_Task prompt_:
Among the entries below, find the line with "Domain Authority Boosting Services Chennai", then quote it and each following line up to and including the line with "[Instagram] (592, 15)", and nothing else.

Stored items:

------------------------

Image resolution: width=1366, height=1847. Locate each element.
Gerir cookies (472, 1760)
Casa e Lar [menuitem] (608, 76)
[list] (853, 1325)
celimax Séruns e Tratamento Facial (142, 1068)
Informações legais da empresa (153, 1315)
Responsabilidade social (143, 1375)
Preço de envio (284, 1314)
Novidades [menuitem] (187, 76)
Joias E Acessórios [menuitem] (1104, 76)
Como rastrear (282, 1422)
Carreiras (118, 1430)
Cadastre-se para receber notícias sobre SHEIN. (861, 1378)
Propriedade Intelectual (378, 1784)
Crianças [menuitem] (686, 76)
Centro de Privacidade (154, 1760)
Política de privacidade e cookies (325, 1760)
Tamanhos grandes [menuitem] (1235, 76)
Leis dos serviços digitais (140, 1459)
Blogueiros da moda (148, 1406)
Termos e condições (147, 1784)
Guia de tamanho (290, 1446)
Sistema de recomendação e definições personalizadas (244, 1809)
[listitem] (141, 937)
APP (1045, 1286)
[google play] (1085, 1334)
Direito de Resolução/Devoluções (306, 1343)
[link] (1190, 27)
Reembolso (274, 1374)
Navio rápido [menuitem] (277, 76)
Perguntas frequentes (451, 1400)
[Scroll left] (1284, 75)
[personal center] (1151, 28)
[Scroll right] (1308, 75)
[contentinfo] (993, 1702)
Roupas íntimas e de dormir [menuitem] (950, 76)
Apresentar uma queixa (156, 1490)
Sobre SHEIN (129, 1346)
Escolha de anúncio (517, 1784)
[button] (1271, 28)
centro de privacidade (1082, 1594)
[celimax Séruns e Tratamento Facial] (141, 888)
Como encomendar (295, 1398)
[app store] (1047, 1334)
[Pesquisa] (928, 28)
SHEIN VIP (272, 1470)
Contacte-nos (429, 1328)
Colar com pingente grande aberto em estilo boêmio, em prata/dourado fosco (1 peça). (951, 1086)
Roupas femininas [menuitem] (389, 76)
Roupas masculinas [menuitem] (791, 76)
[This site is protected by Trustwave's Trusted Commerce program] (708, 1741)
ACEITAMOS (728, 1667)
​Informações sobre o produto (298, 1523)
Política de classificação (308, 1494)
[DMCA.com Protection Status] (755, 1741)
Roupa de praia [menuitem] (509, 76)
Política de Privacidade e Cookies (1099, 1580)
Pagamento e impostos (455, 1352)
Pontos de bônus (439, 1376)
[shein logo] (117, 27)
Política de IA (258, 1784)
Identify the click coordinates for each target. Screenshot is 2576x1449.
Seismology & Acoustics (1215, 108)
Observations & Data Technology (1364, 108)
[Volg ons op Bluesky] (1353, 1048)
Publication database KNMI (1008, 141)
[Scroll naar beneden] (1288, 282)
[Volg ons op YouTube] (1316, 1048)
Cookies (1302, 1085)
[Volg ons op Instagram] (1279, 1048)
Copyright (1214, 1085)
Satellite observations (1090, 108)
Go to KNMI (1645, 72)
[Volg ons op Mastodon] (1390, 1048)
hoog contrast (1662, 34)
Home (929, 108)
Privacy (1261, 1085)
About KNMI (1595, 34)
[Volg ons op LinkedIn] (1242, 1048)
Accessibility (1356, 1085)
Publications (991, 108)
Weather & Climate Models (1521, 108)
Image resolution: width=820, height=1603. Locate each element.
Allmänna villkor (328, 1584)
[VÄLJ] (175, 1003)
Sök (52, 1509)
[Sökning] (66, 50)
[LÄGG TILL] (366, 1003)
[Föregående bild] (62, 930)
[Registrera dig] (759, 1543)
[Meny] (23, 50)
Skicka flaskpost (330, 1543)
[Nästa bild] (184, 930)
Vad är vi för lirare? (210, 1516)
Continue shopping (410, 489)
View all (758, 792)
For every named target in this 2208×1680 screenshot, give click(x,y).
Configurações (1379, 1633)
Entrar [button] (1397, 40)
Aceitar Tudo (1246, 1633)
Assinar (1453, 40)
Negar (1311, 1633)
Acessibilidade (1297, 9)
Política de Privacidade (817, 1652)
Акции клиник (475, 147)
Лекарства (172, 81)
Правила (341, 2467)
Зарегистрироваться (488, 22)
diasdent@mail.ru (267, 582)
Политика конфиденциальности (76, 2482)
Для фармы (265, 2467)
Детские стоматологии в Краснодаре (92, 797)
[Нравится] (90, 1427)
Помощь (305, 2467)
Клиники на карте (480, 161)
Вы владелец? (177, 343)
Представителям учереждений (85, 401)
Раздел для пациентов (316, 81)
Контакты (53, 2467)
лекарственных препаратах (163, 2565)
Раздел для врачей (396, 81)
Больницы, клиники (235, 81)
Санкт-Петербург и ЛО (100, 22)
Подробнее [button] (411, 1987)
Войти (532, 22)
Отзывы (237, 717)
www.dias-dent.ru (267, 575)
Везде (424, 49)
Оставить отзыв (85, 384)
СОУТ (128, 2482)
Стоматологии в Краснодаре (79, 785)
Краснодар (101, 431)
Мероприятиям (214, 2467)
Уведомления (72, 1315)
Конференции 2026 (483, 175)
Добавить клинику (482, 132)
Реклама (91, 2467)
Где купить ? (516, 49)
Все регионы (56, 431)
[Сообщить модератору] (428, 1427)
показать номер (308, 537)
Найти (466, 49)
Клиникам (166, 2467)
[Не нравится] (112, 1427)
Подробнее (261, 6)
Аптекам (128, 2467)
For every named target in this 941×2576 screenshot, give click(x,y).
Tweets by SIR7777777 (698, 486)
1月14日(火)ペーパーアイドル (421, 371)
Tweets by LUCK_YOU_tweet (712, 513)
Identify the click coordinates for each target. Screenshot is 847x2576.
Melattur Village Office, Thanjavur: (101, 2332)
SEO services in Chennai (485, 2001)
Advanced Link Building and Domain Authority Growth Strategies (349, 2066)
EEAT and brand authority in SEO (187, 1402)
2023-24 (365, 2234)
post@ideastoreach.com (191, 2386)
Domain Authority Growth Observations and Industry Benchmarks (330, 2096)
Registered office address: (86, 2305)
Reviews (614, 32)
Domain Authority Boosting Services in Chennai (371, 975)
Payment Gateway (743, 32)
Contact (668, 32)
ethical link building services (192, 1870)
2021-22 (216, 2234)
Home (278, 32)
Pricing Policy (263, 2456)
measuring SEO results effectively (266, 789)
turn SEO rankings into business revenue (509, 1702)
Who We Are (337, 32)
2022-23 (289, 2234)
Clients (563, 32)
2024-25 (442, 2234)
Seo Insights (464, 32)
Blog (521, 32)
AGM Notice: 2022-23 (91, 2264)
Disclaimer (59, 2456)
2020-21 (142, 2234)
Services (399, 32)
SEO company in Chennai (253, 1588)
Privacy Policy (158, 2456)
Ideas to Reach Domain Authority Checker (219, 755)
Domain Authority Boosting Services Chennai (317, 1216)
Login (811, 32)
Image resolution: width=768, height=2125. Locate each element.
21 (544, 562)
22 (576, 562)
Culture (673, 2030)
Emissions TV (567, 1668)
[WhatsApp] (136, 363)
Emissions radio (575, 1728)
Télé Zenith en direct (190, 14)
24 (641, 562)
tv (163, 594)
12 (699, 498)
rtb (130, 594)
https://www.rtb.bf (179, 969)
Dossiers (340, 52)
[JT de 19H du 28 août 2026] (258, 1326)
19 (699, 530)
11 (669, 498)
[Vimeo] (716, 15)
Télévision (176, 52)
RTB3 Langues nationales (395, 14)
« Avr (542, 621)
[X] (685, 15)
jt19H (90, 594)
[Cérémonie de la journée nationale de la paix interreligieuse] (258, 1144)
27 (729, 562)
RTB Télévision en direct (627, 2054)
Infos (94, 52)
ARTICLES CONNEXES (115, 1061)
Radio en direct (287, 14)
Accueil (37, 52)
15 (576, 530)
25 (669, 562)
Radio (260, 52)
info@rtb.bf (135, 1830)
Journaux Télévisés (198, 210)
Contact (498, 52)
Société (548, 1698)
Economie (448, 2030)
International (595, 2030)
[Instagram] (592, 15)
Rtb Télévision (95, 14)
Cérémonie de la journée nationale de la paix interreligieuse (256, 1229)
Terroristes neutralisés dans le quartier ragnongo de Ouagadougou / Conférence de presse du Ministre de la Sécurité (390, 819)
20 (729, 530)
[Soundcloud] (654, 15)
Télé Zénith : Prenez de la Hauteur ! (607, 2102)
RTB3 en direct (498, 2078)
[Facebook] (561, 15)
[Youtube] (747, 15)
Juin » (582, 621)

------------------------

_Response area_:
Domain Authority Boosting Services Chennai (317, 1216)
Login (811, 32)
Image resolution: width=768, height=2125. Locate each element.
21 (544, 562)
22 (576, 562)
Culture (673, 2030)
Emissions TV (567, 1668)
[WhatsApp] (136, 363)
Emissions radio (575, 1728)
Télé Zenith en direct (190, 14)
24 (641, 562)
tv (163, 594)
12 (699, 498)
rtb (130, 594)
https://www.rtb.bf (179, 969)
Dossiers (340, 52)
[JT de 19H du 28 août 2026] (258, 1326)
19 (699, 530)
11 (669, 498)
[Vimeo] (716, 15)
Télévision (176, 52)
RTB3 Langues nationales (395, 14)
« Avr (542, 621)
[X] (685, 15)
jt19H (90, 594)
[Cérémonie de la journée nationale de la paix interreligieuse] (258, 1144)
27 (729, 562)
RTB Télévision en direct (627, 2054)
Infos (94, 52)
ARTICLES CONNEXES (115, 1061)
Radio en direct (287, 14)
Accueil (37, 52)
15 (576, 530)
25 (669, 562)
Radio (260, 52)
info@rtb.bf (135, 1830)
Journaux Télévisés (198, 210)
Contact (498, 52)
Société (548, 1698)
Economie (448, 2030)
International (595, 2030)
[Instagram] (592, 15)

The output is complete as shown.